社会 | 神奈川新聞 | 2019年3月12日(火) 05:00

鎌倉市民を前に、復興への思いを込めてミュージカルの劇中歌などを披露したメンバー =鎌倉市御成町
鎌倉市民を前に、復興への思いを込めてミュージカルの劇中歌などを披露したメンバー =鎌倉市御成町

 宮城県七ケ浜町の町民らでつくるミュージカルグループが9、10の両日、東日本大震災後の町を舞台にした作品を、鎌倉市内で披露した。地震と大津波で96人が亡くなった町を震災後、似た地名の鎌倉市七里ガ浜の住民が支援。交流は8年に及ぶ。支援への感謝と、震災を、被災地を思い出してほしいとの願いを込め、メンバー35人が熱演した。

 「生きている 生かされている この命」

 「まちが人をつくり 人がまちをつくる このまちが私たち」

 10日に防災イベントが開かれた市役所駐車場(同市御成町)に、ミュージカルグループ「NaNa5931」に所属する7歳から39歳までの歌声が響いた。そろいの黄色の上着を着た35人は約30分にわたり、ミュージカル「ゴーへ(Go Ahead)」の劇中歌とダンスを披露。集まった観客らから惜しみない拍手が送られた。
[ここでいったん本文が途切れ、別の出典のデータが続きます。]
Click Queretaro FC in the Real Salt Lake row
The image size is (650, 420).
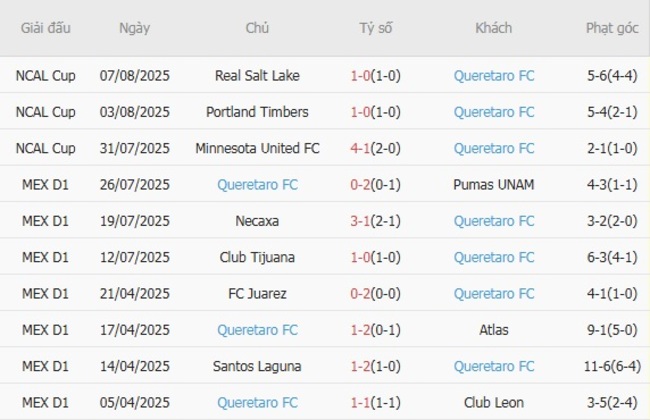click(493, 75)
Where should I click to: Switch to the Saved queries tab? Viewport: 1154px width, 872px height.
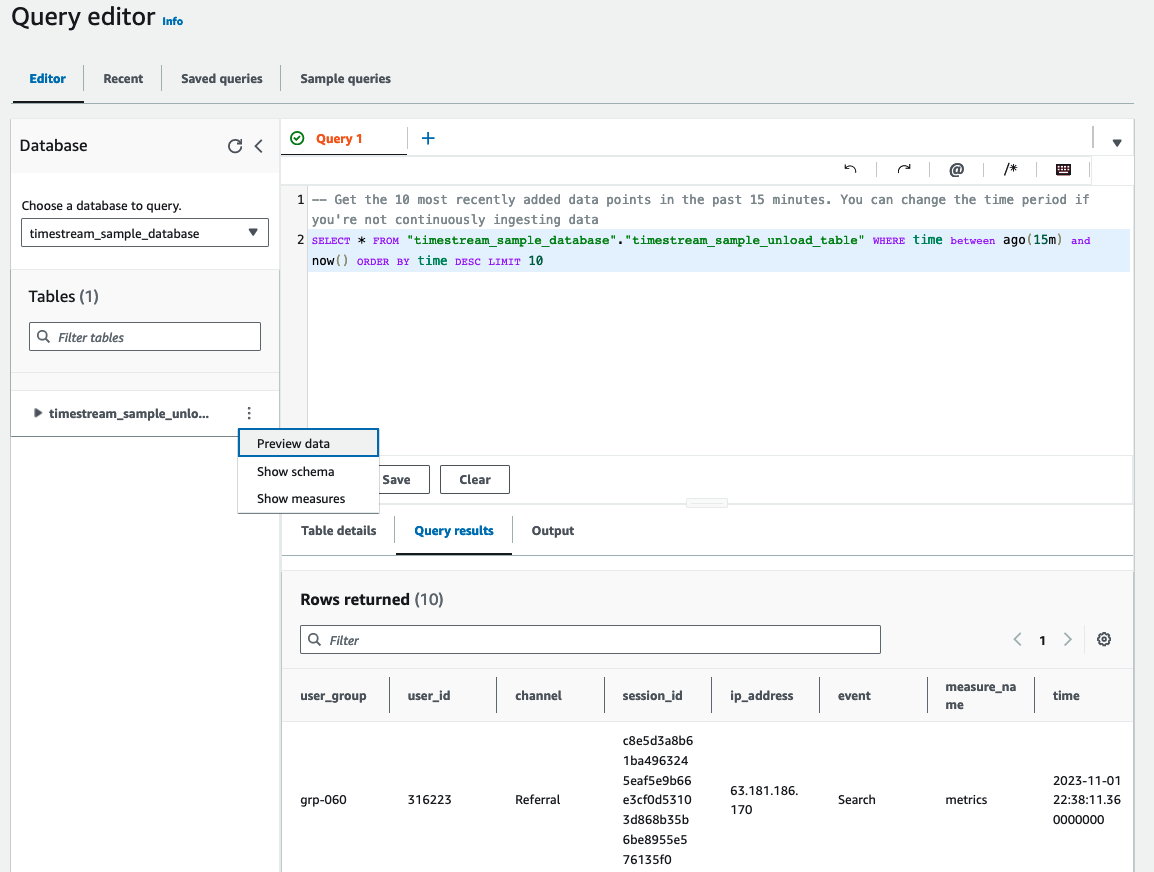(222, 79)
 作品は震災7カ月後に書かれた。犠牲になった人々が、神様からカエルやフクロウといった動物の姿を借り、残され、悲しみに暮れる家族らに「いつもそばにいる」とのメッセージを伝える。タイトルは「前に進む」との意味を持つ町の漁師言葉から付けた。

 物語の中には、実話も盛り込まれている。例えば、冒頭のせりふ。「あの日以来、私の大好きな町は一変しました。大切なものをたくさん失ってしまいました。親友も失いました。私の家は土台だけ、なのに表札だけは今もそのままです」。こう話す役のメンバーは実際に自宅を失った。
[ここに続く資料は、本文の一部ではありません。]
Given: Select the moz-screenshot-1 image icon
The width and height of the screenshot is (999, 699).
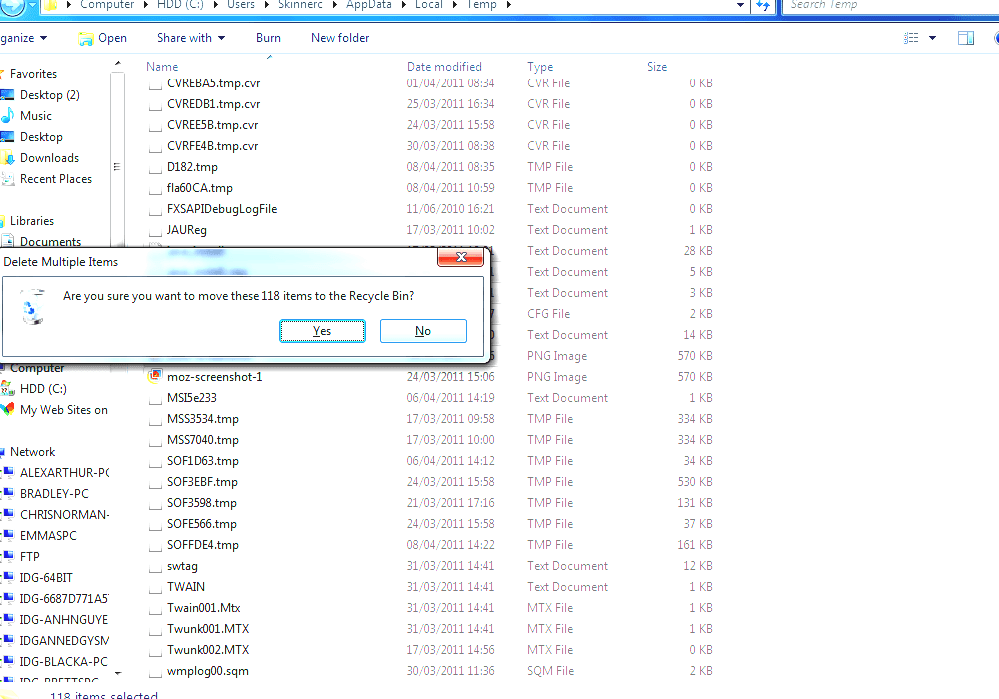Looking at the screenshot, I should (x=154, y=377).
 メンバーの一人、中沢利江さんは80代の祖母を津波に奪われた。ステージを終え、中沢さんは「苦しかった気持ちと、多くの人に助けられた感謝の気持ちを思い出す」と話し、「震災を経験した自分が生きる意味は『これからも忘れない』との思いを込めて伝えていくことです」と続けた。大学1年青木健太さん(19)も「震災を知らない世代も増え、伝えていく責任を感じている」と表情を引き締めた。
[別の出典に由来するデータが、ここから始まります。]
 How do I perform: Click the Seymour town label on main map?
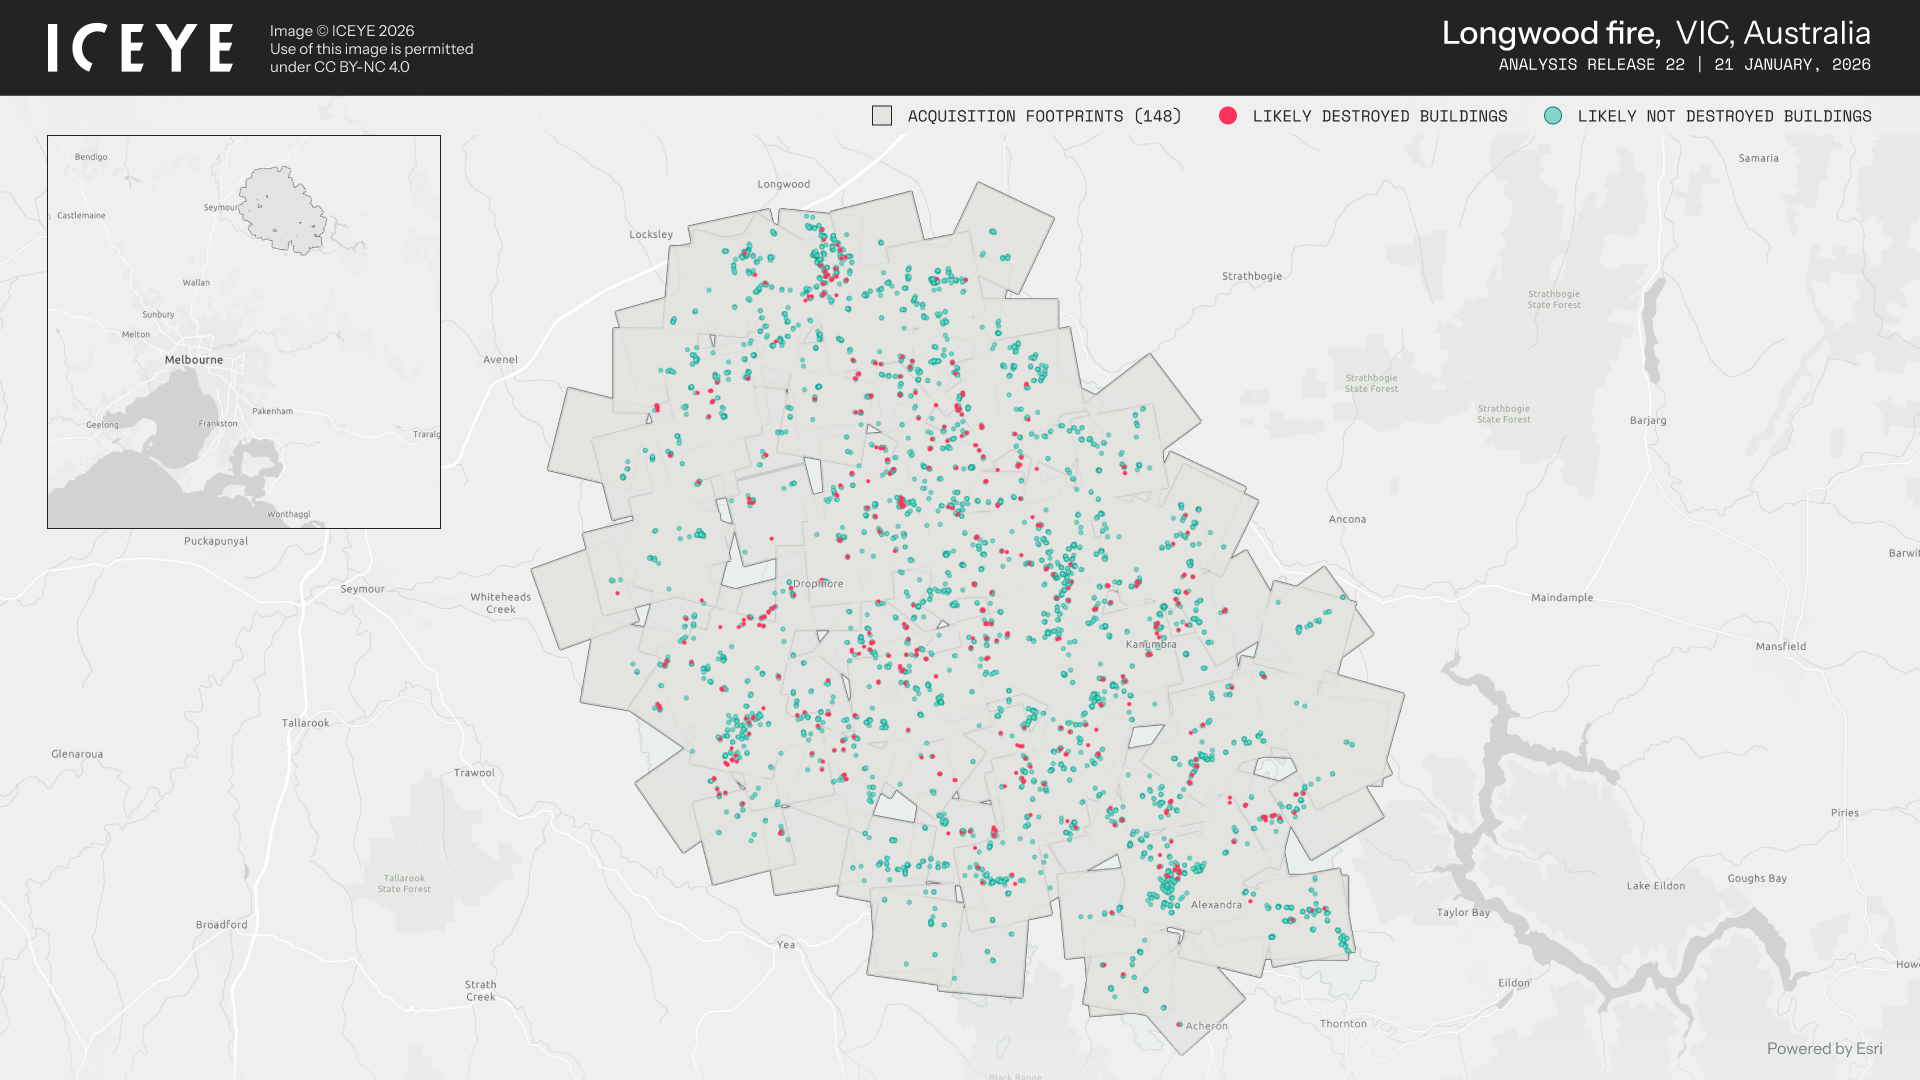pyautogui.click(x=362, y=589)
 町と市の交流は震災後、七里ガ浜の住民ボランティアがバスで町の復興支援に通ったことがきっかけだった。その後も交流が続き、今年は寺沢薫町長ら町民約90人が市を訪問。9日に鎌倉芸術館(同市大船)でミュージカルが上演された。

 「七里ガ浜発七ケ浜復興支援隊」の発起人で、防災イベントを主催した「3・11ALL鎌倉実行委員会」委員長でもある中里成光さんは「親戚や友人に会うような感覚で、七ケ浜町民との顔の見える関係が続けられている。町から学ぶ震災の教訓を、地域で生かしていきたい」と話した。